Citation: Foliaki ST, Haigh CL (2023) Prion propagation and cellular dysfunction in prion disease: Disconnecting the dots. PLoS Pathog 19(10): e1011714. https://doi.org/10.1371/journal.ppat.1011714

Editor: Dan Jarosz, Stanford University, UNITED STATES

Published: October 26, 2023

This is an open access article, free of all copyright, and may be freely reproduced, distributed, transmitted, modified, built upon, or otherwise used by anyone for any lawful purpose. The work is made available under the Creative Commons CC0 public domain dedication.

Funding: This work was supported by the Intramural Research Program of the NIH (NIAID) (CLH). STF and CLH received salaries from NIAID. The funders had no role in study design, data collection and analysis, decision to publish, or preparation of the manuscript.

Competing interests: The authors declare no competing interests.

Introduction

Prion diseases are rare and incurable neurodegenerative diseases caused by misfolding of prion protein (PrP) into abnormal disease-associated isoforms (PrPD), which accumulate into insoluble aggregates. In humans, PrPD are formed by sporadic events, genetic mutations within the PRNP gene that encodes PrP, or exposure to exogenous PrPD. The clinical disease includes a spectrum of neurological phenotypes ranging from cognitive impairment to severe ataxia. The detection of PrPD in the central nervous system (CNS) distinguishes prion disease from other clinically related disorders. Due to the broad range of symptoms and rapid progression, diagnosis often happens late in the disease or at death, thus increasing the correlation between PrPD detection and clinical disease. A similar correlation is observed in animal models of prion disease where increased PrPD are detected as disease progresses [1]. In these models, the increasing detection of PrPD is linked to neuronal cytoskeletal breakdown and loss, suggesting that PrPD are directly responsible for neurodegeneration. This has led to numerous mouse studies demonstrating that PrPD are neurotoxic in that they directly cause dendritic spine pruning and synaptic loss that disrupt neuronal network communication [2,3]. However, these neurotoxic phenotypes are only significantly evident in clinical disease, whereas the detection of transmissible PrPD is possible in asymptomatic mice [1]. This has led to the two-phase hypothesis proposing that there is an exponential propagation of transmissible PrPD earlier in the disease, followed by a sudden production of neurotoxic PrPD at late-stage disease, correlating with the detection of neurotoxic phenotypes and clinical onset [1]. While this theory reveals how PrPD evolve during disease, it does not consider the contribution of cellular and molecular homeostasis to disease pathogenesis.

Much discussion in the past has focused on loss or gain/corruption of PrP function as contributing to the neurotoxic phenotype, but through human and animal models of prion disease-causing mutations, we can disconnect some of the PrP functional changes from those changes that are specifically caused by the misfolded species associated with propagation. The secondary and tertiary structure of the misfolded prion is thought to be the governing determinant of disease phenotype; however, evidence exists, through these disease-causing mutations, that some aspects are encoded in the primary sequence of the protein with a single amino acid change sufficient for the phenotype to emerge. Here, we will discuss the relationships between PrP mutations and altered neuronal function, astrogliosis, and cellular and molecular homeostatic dysfunction in the absence of PrPD.
════════
Questions to answer:
- 1) According to the prion disease article, what does the two-phase hypothesis propose?
- 2) Rewrite the paragraph of the prion disease article that begins "Prion diseases are rare and incurable" as a bulleted list that keeps its main facts.
- 3) Extend the prion disease article past the end of its introduction with the next section.

Recorded data:
════════
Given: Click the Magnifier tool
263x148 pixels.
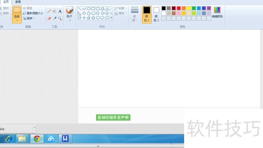Looking at the screenshot, I should coord(60,18).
════════
Task answers:
- 1) It proposes that transmissible PrPD propagate exponentially early in the disease, followed by a sudden production of neurotoxic PrPD at late-stage disease.

- 2)
- Prion diseases are rare, incurable neurodegenerative diseases. They are caused by prion protein (PrP) misfolding into disease-associated isoforms (PrPD), which accumulate into insoluble aggregates.
- In humans, PrPD arise from sporadic events, mutations in the PRNP gene, or exposure to exogenous PrPD.
- Symptoms range from cognitive impairment to severe ataxia. Detecting PrPD in the CNS distinguishes prion disease from clinically related disorders.
- Diagnosis often comes late or at death, which increases the correlation between PrPD detection and clinical disease. Animal models show a similar correlation, with PrPD increasing as disease progresses.
- In these models, rising PrPD levels are linked to neuronal cytoskeletal breakdown and loss. Mouse studies show PrPD directly cause dendritic spine pruning and synaptic loss.
- These neurotoxic effects are significantly evident only in clinical disease, yet transmissible PrPD can be detected in asymptomatic mice.
- The two-phase hypothesis proposes early exponential propagation of transmissible PrPD. This is followed by a sudden production of neurotoxic PrPD at late-stage disease, matching clinical onset.
- The hypothesis does not consider how cellular and molecular homeostasis contribute to disease pathogenesis.

- 3)
Mutation alone is not sufficient to cause infectious disease

Various mouse models have been developed to express either mouse or human PrP containing mutations associated with human genetic prion diseases [4]. A number of these transgenic (Tg) mouse models, especially those expressing the mutations within human PrP, develop clinical diseases but do not produce PrPD that are transmissible [4,5]. Models lacking transmissible PrPD include the Fatal Familial Insomnia (Tg(FFI)) D177N mutation with methionine at codon 128 (D177N/M128) [5,6], Gerstmann-Sträussler-Scheinker syndrome (GSS) P102L mutation [7], genetic Creutzfeldt Jakob Disease (gCJD) D177N mutation with valine at codon 128 (D177N/V128; Tg(CJD)) [5,8], gCJD with a 14-octapeptide insertion (Tg(PG14)) [5,9], and the gCJD E200K mutation [7]. Other mouse models, mostly those expressing mutant mouse or bank vole PrP, developed infectious disease [4], supporting that both the PrP species and the rodent background influences spontaneous disease and the propagation of infectious prions.

To address the role of mutation in a completely human background, our group and others have developed human cerebral organoid models of genetic prion diseases from human induced pluripotent stem cells. The PrP mutations were either carried by the donors or introduced by CRISPR-cas9 cloning. The mutations in these models include D178N/M129 (FFI) [10], E200K [11,12], an 8-octarepeat insertion (gCJD; [13]), and Y218N (GSS; [14]). Cerebral organoids are a new model of human brain tissue. They are small spheres of neuronal lineage cells, including neurons, oligodendrocytes, and astrocytes, which self-organize into a 3D brain-like structure, resembling some aspects of a complex brain [15]. To date, none of the disease-associated mutations modeled in human cerebral organoids or spherical masses of neurons have been shown to produce a spontaneous infection. Furthermore, no spontaneous PrPD production was detected in E200K organoids subjected to oxidative stress or viral insults [16]. Despite the lack of prion disease hallmarks such as PrPD accumulation and spongiosis, significant cellular and molecular dysfunctions or damages are found in the PRNP E200K, D178N, and Y218N mutation organoids [10,11,14].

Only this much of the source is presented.